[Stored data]
———

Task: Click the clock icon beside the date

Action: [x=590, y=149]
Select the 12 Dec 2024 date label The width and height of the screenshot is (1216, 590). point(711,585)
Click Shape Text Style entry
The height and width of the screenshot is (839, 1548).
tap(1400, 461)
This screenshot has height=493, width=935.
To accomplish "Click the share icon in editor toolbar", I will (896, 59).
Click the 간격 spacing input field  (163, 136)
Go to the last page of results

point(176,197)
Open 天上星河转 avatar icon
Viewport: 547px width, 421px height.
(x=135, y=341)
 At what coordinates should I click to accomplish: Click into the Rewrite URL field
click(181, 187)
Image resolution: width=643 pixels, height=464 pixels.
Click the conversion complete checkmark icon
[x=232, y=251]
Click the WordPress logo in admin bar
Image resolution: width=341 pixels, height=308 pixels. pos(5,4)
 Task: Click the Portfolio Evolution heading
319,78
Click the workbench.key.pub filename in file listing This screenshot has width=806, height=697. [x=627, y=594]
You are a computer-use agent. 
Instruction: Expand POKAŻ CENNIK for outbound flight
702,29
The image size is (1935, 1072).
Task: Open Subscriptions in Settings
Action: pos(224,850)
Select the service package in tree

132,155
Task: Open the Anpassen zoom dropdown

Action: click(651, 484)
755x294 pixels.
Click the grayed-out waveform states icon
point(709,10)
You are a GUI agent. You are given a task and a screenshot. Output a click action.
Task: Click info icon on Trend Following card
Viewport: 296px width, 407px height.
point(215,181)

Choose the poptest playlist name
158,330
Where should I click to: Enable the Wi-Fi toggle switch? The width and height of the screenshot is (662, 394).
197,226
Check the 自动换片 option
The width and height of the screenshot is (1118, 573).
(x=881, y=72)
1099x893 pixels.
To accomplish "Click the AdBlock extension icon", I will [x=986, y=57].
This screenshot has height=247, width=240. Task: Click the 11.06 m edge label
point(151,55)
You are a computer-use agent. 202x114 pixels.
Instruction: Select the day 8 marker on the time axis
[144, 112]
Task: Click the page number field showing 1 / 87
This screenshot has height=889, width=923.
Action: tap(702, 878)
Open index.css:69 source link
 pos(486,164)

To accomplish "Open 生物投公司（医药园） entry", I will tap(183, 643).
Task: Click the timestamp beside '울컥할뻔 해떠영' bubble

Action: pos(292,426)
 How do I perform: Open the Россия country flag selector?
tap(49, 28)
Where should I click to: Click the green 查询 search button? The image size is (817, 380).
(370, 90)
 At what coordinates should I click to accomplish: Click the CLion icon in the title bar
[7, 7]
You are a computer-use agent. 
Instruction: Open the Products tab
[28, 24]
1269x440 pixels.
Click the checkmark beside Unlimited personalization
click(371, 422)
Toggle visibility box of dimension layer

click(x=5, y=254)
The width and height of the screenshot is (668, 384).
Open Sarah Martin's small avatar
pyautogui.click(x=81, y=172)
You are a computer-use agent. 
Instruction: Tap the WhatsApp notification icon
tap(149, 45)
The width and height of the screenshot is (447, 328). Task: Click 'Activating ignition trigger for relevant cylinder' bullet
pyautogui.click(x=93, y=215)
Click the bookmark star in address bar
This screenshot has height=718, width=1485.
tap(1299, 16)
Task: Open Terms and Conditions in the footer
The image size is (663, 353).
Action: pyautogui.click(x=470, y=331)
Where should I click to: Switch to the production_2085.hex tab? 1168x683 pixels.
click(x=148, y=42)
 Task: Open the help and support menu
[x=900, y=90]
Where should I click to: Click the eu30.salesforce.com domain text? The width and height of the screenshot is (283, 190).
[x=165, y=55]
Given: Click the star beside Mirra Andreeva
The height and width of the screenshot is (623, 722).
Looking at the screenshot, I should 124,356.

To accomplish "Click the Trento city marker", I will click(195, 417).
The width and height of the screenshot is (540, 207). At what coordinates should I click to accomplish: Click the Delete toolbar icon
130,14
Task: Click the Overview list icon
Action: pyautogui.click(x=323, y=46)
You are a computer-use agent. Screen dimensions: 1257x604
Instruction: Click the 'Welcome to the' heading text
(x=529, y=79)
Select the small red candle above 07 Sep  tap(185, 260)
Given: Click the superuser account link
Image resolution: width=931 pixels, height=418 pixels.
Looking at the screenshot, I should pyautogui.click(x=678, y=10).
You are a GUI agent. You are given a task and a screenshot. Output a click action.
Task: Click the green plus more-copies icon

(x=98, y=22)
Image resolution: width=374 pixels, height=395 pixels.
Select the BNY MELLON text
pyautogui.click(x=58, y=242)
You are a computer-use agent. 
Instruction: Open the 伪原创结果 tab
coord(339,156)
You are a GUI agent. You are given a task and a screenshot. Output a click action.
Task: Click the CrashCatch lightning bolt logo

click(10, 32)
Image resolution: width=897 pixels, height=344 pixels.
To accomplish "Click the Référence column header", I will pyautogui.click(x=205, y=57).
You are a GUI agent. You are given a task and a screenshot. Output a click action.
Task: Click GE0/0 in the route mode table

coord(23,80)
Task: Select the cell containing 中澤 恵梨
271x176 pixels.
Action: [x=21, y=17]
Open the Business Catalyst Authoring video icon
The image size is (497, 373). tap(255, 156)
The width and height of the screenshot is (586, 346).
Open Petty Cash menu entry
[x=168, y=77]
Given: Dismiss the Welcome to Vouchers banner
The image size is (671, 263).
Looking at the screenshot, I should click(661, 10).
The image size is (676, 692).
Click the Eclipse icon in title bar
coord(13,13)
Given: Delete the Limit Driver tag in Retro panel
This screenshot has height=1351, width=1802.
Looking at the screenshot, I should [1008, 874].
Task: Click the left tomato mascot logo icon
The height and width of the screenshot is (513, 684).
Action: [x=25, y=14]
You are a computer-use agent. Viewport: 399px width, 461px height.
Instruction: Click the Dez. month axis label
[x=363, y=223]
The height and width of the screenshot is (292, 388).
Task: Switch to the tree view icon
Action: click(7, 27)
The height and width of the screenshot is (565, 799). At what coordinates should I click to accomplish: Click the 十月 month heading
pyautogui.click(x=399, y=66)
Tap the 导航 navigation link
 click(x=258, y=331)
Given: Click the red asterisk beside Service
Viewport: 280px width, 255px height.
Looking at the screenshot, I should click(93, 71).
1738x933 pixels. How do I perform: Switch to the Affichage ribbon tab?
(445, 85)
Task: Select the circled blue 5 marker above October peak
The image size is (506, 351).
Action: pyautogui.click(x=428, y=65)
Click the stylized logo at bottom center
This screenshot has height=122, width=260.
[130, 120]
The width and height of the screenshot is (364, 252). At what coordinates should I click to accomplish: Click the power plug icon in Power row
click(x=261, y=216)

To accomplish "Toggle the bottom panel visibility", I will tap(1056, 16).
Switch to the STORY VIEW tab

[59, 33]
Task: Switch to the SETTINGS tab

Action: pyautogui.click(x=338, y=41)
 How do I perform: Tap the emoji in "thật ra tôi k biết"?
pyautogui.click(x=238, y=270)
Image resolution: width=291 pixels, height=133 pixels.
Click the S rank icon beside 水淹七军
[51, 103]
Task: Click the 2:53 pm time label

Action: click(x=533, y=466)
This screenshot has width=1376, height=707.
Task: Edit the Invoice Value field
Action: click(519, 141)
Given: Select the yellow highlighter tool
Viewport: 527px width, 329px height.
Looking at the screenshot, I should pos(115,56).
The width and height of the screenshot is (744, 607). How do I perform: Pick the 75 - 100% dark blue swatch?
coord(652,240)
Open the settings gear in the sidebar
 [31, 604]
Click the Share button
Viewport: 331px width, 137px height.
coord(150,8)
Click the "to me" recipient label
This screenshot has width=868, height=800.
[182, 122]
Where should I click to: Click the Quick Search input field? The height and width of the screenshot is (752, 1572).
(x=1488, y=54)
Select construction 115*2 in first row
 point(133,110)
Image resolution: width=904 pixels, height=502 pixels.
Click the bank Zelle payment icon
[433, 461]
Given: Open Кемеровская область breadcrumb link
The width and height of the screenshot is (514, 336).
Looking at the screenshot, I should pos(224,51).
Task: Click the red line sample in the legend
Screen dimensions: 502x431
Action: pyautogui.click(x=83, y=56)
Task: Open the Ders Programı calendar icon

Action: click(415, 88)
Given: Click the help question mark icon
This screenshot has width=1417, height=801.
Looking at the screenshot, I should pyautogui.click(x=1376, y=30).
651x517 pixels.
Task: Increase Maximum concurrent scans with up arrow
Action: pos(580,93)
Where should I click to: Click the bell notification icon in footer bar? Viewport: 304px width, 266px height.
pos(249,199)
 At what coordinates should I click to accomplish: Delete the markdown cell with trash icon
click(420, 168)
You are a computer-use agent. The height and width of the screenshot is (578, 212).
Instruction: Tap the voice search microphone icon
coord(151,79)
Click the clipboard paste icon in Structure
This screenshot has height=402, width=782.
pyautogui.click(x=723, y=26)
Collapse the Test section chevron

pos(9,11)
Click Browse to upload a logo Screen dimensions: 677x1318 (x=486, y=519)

———

Problem statement: Your task for the entries above: copy exactly the span starting with the line with "271x176 pixels." and going on through the line with "Given: Delete the", both lines included, and nothing else.

Answer space:
271x176 pixels.
Action: [x=21, y=17]
Open the Business Catalyst Authoring video icon
The image size is (497, 373). tap(255, 156)
The width and height of the screenshot is (586, 346).
Open Petty Cash menu entry
[x=168, y=77]
Given: Dismiss the Welcome to Vouchers banner
The image size is (671, 263).
Looking at the screenshot, I should click(661, 10).
The image size is (676, 692).
Click the Eclipse icon in title bar
coord(13,13)
Given: Delete the Limit Driver tag in Retro panel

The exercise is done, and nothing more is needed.